Currently, we believe that the solution to fatphobia is for all fat people to become thin people. This belief positions fatphobia as natural and inevitable, neither of which are true. Fatphobia is a learned ideology. Now that I am a fat activist who refuses to engage in weight-loss measures, I realize how absurd it is that the onus of bigotry be placed on the victims and not the perpetrators. It baffles me that the fatphobia apologists within the medical community hide behind empiricism, when the most obvious empirical truth is that it takes considerably fewer resources to stop being a bigot than to stop being a fat person.
I have firsthand experience with the ways in which gender and race compound fatphobia. Fatphobia maps onto preexisting inferiority ideologies taught to women and people of color. As the girl child of Mexican immigrants, I realize now that I saw dieting as both a behavior that was appropriate and desirable for my gender, as well as a behavior that indicated my desire to assimilate into mainstream (white) culture. I internalized the belief that my body was inferior because the boys at school told me it was, and they felt the right to control and police my size because of the misogyny they themselves had internalized. As Sander Gilman points out in his book Fat: A Cultural History of Obesity, “Dieting is a process by which the individual claims control over her body and thus shows her ability to understand her role.” 

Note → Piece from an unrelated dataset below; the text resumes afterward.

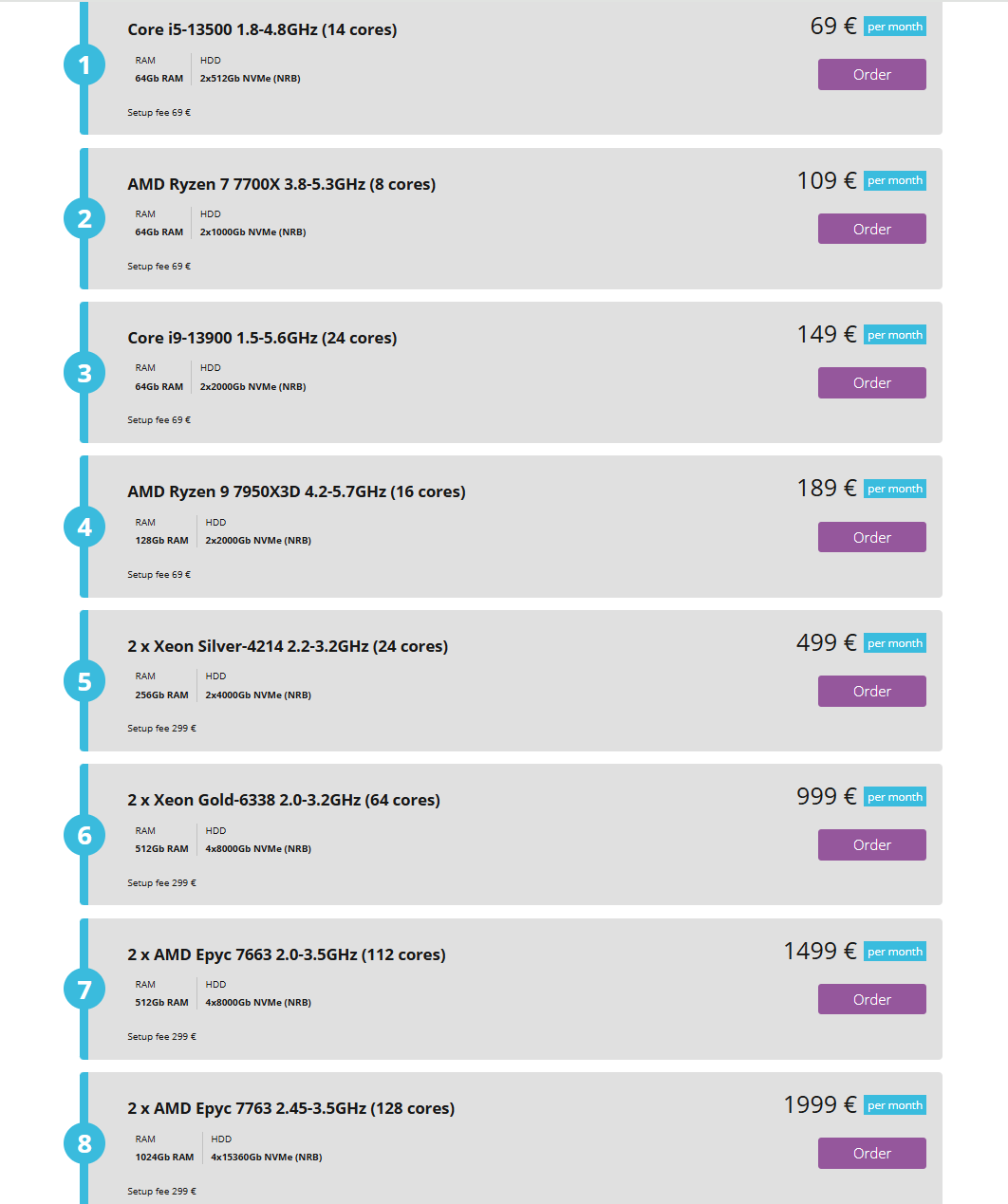Click the number 3 circle badge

Since creating Babecamp (www.virgietovar.com/babecamp.html) – a 4-week online course designed to help people who are ready to “break up” with diet culture – in Winter 2015, I have taught almost 200 people how to deconstruct the history and mechanisms of diet culture. I work primarily with women, and so many of them believe they have a problem with food. In actuality, for many of them, their relationship to food is a metaphor for their relationship to mainstream culture.
I recently wrote the following about my relationship to food and my periods of self-enforced starvation in an essay for art magazine, Art21 (http://blog.art21.org/2016/07/05/a-fat-brown-babes-guide-to-exposure-in-five-acts/):
“I came to realize that my starvation was a metaphor. My plate was the ring, the battlefield, a tiny physical space (my whole world) where I could live out all the unnecessary satisfaction I had inherited, that I sensed all around me, in real time. I was being starved emotionally and spiritually—no meat, just bones—and so of course I learned to accept it and do it and love it. Eating meant freedom, which I had no appetite for. Each bite represented the most unfeminine of acts to me. Bites were the units I used to measure the distance to my biggest dreams. Food was failure.”
In response to the current cultural paradigm around fatness, I have devised a campaign called #LoseHateNotWeight, which focuses on the idea that it is not weight that needs to be shed but rather the ideology that we are never good enough (self-hatred). I argue that fatphobia is maintained by the drive for homogeneity and its resulting hate-based systems like racism, classism, and sexism. And so, if self-acceptance and self-love are our goals, we cannot ever achieve them through self-hatred. Weight loss does not lead to the positive emotional outcomes we expect because there is no amount of weight we can shed in order to change an ideology. We must change our minds and our hearts, not our waistlines, to get what we want most from life.